The passage most directly related to Lebanon concerns Benjamin Netanyahu. When asked about the situation in the Middle East, Emmanuel Macron called on the Israeli Prime Minister to show « responsibility » and « rationality ». He added that Israel’s security cannot be ensured by the conquest of a neighbouring territory. This sentence directly refers to the Israeli position on southern Lebanon and the maintenance of a safe area.
The wording is strong. Macron recognizes the issue of Israel’s security, but he rejects the idea that it can be guaranteed by the occupation or long-term control of Lebanese territory. It is the heart of the French line: Israel’s security, yes; territorial achievements in Lebanon, no.
This position comes at a time when Israeli strikes left southern Lebanon dead again on 18 June, despite the regional agreement. The Parisien recalls that three people were killed in Israeli strikes on southern Lebanon while the Memorandum of Understanding provides for the end of the war on several fronts. This persistence of strikes reinforces the difficulty of the sequence: the agreement exists, but its application in Lebanon remains contested by Israel.
France therefore wants the Lebanese front to be treated as a test of the agreement. The G7 supported a robust ceasefire in Lebanon, the efforts of the Lebanese authorities to achieve the disarmament of Hezbollah and the State monopoly of arms, as well as the protection of the territorial integrity and sovereignty of Lebanon. This formulation is important because it does not reduce the Lebanese file to Hezbollah’s weapons; it also includes Israeli withdrawal and respect for Lebanese territory.
What France wants to do for Lebanon
The French line on Lebanon has several concrete elements. First, Paris supports a robust and lasting ceasefire. Secondly, France calls for respect for Lebanese territorial integrity. It also wants the Lebanese State to gradually regain the arms monopoly, with a central role for the Lebanese army. Finally, it intends to maintain an international role in the South, including through UNIFIL and monitoring mechanisms.

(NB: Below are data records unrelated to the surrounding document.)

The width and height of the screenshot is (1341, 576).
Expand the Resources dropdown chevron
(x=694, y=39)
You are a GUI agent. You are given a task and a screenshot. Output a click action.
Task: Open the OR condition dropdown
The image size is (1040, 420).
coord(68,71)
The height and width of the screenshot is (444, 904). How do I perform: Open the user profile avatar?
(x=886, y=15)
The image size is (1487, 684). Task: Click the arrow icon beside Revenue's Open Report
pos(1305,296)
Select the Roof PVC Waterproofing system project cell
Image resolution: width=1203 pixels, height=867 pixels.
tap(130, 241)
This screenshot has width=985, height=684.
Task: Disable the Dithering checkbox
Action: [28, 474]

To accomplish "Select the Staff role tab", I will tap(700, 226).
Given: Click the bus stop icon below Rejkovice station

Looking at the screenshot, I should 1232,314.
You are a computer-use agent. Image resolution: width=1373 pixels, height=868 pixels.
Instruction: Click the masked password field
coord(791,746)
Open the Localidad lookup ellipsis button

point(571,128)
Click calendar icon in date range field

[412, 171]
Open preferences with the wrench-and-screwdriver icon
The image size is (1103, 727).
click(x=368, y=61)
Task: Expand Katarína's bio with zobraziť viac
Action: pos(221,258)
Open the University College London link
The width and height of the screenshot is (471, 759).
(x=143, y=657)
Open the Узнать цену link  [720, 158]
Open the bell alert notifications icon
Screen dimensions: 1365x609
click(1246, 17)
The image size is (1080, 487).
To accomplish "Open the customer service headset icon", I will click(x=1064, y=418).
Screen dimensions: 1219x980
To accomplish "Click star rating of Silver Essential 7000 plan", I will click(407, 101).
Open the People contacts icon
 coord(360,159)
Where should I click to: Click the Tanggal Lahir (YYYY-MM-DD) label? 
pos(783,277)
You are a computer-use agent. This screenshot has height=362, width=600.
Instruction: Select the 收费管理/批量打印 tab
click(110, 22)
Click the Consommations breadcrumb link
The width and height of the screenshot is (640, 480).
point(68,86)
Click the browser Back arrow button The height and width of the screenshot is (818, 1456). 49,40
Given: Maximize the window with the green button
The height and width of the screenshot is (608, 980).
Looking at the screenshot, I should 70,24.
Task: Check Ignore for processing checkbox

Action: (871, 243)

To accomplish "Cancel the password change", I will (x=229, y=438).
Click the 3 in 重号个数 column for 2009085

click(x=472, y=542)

These elements are not new, but they gain additional weight after the Washington-Tehran agreement. The Lebanese front is now included in regional de-escalation. If Israel maintains a security zone in the South, the agreement will be weakened. If Hezbollah refuses to discuss its weapons after an Israeli withdrawal, Lebanese sovereignty will remain incomplete. Paris therefore wants to support an orderly sequence: ceasefire, Israeli withdrawal, Lebanese army deployment, return of displaced persons, reconstruction and national dialogue.
Jean-Yves Le Drian, the personal representative of the French President for Lebanon, summarized the difficulty of the moment by explaining that the integrity and sovereignty of Lebanon are recognized by the protocol, but that the Israeli authorities do not feel connected to this agreement. He added that the negotiations would open on that basis and that Hezbollah said that it could not accept a ceasefire while Lebanese territory was occupied. This remark describes exactly the node of the sequence.
France can therefore act on three levers. The first is diplomatic: to weigh with the United States, Israel, the G7 and the Security Council for the Lebanese sovereignty clause to be applied. The second is military: to support the Lebanese army, which must become the central actor in the return of the State to the South. The third is civilian: contributing to the reconstruction of destroyed villages, the return of displaced persons and the restoration of essential services.
Macron has already repeated in several sequences that France is at its disposal to contribute to the stabilization between Lebanon and Israel. The novelty is that the Washington-Téhéran agreement can give this availability a more concrete framework. Paris will seek to integrate into the implementation phase, in particular around the Lebanese army, UNIFIL and the monitoring of violations.
Israel: France supports security, not buffer zone
Macron’s position towards Israel is therefore on two levels. It recognizes Israel’s right to security. It does not deny the threat of Hezbollah or Iran’s place in the regional equation. But it refuses to ensure this security by occupation or by an extended security zone in southern Lebanon.
This nuance is essential. She explains why Macron calls Netanyahu to responsibility and rationality rather than a breakup. The French President is trying to convince Israel that its long-term security cannot be built on a military presence without a horizon. Such a presence feeds the story of Hezbollah, makes it more difficult for the Lebanese displaced to return, weakens the Lebanese state and complicates the implementation of the regional agreement.